Exercise brief:
Write out every record again, exactly.

————

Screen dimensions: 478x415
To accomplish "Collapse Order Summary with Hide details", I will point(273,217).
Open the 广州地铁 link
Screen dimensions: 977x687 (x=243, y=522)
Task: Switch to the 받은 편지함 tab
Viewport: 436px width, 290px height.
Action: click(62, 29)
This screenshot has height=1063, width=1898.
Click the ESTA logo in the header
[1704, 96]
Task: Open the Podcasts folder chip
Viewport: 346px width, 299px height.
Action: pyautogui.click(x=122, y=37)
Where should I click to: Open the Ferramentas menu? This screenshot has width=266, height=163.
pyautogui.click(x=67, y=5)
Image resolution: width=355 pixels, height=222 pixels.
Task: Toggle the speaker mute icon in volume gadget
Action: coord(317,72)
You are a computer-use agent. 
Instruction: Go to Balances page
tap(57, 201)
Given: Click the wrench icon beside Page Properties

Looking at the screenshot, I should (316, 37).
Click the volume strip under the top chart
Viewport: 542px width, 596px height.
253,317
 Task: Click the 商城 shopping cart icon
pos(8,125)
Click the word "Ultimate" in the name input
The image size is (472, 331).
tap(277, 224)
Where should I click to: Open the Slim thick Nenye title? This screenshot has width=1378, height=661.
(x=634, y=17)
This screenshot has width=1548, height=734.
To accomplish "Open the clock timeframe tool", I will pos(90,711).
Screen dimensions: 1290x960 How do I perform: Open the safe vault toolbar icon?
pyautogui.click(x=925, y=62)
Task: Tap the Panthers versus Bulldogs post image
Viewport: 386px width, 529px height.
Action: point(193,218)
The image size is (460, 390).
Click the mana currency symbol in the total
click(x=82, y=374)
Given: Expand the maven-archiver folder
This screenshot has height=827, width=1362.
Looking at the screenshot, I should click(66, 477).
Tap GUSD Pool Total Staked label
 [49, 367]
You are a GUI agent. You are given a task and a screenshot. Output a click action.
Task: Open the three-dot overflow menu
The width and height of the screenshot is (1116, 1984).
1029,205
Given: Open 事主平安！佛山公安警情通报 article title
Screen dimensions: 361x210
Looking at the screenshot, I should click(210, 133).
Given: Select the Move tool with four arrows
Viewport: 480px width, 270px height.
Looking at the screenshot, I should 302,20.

————

Completed task:
Screen dimensions: 478x415
To accomplish "Collapse Order Summary with Hide details", I will point(273,217).
Open the 广州地铁 link
Screen dimensions: 977x687 (x=243, y=522)
Task: Switch to the 받은 편지함 tab
Viewport: 436px width, 290px height.
Action: click(62, 29)
This screenshot has height=1063, width=1898.
Click the ESTA logo in the header
[1704, 96]
Task: Open the Podcasts folder chip
Viewport: 346px width, 299px height.
Action: pyautogui.click(x=122, y=37)
Where should I click to: Open the Ferramentas menu? This screenshot has width=266, height=163.
pyautogui.click(x=67, y=5)
Image resolution: width=355 pixels, height=222 pixels.
Task: Toggle the speaker mute icon in volume gadget
Action: coord(317,72)
You are a computer-use agent. 
Instruction: Go to Balances page
tap(57, 201)
Given: Click the wrench icon beside Page Properties

Looking at the screenshot, I should (316, 37).
Click the volume strip under the top chart
Viewport: 542px width, 596px height.
253,317
 Task: Click the 商城 shopping cart icon
pos(8,125)
Click the word "Ultimate" in the name input
The image size is (472, 331).
tap(277, 224)
Where should I click to: Open the Slim thick Nenye title? This screenshot has width=1378, height=661.
(x=634, y=17)
This screenshot has width=1548, height=734.
To accomplish "Open the clock timeframe tool", I will pos(90,711).
Screen dimensions: 1290x960 How do I perform: Open the safe vault toolbar icon?
pyautogui.click(x=925, y=62)
Task: Tap the Panthers versus Bulldogs post image
Viewport: 386px width, 529px height.
Action: point(193,218)
The image size is (460, 390).
Click the mana currency symbol in the total
click(x=82, y=374)
Given: Expand the maven-archiver folder
This screenshot has height=827, width=1362.
Looking at the screenshot, I should click(66, 477).
Tap GUSD Pool Total Staked label
 [49, 367]
You are a GUI agent. You are given a task and a screenshot. Output a click action.
Task: Open the three-dot overflow menu
The width and height of the screenshot is (1116, 1984).
1029,205
Given: Open 事主平安！佛山公安警情通报 article title
Screen dimensions: 361x210
Looking at the screenshot, I should click(210, 133).
Given: Select the Move tool with four arrows
Viewport: 480px width, 270px height.
Looking at the screenshot, I should 302,20.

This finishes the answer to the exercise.